In general, caution should be exercised when using any separately-compiled library whose interfaces include data items of type off_t or the other redefined types either directly or indirectly, such as with 'struct stat'. (The redefined types are off_t, rlim_t, ino_t, blkcnt_t, fsblkcnt_t, and fsfilcnt_t.) For the large file compilation environment to work correctly with such a library, the library interfaces must include the appropriate xxx64() binary entry points and must have them mapped to the corresponding primary functions when _FILE_OFFSET_BITS is set to 64.
Care should be exercised using any of the printf() or scanf() routines on variables of the types mentioned above.

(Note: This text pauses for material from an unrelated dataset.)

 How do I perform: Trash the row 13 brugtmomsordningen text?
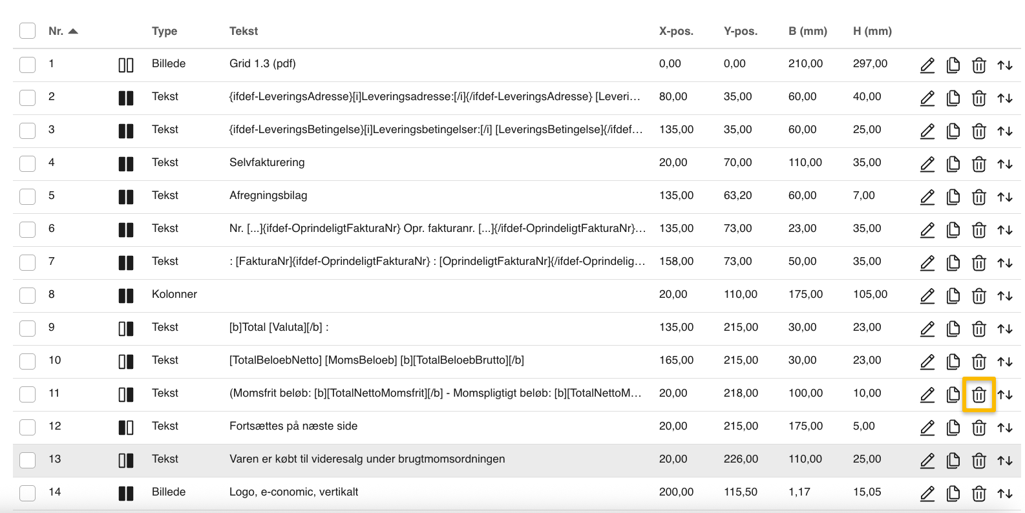coord(978,461)
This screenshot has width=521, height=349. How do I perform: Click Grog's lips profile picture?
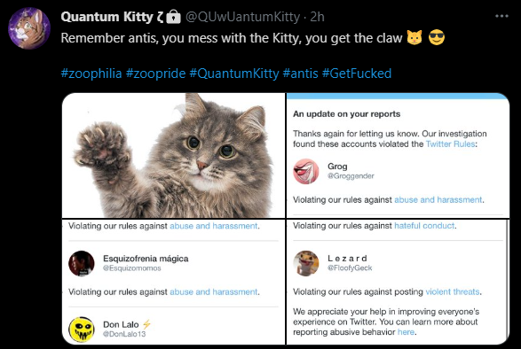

In the large file compilation environment, these variables should be printed or scanned using long long formats.
The lint(1B) utility will generate spurious error messages when _FILE_OFFSET_BITS is set to 64. This is because the binary libc lint library, /usr/lib/llib-lc.ln, is compiled only for the standard interfaces, not with _FILE_OFFSET_BITS set to 64. This deficiency hampers static error-checking for programs compiled in the large file compilation environment.
Symbolic formats analogous to those found in <sys/int_fmtio.h> do not exist for printing or scanning variables of the types that are redefined in the large file compilation environment.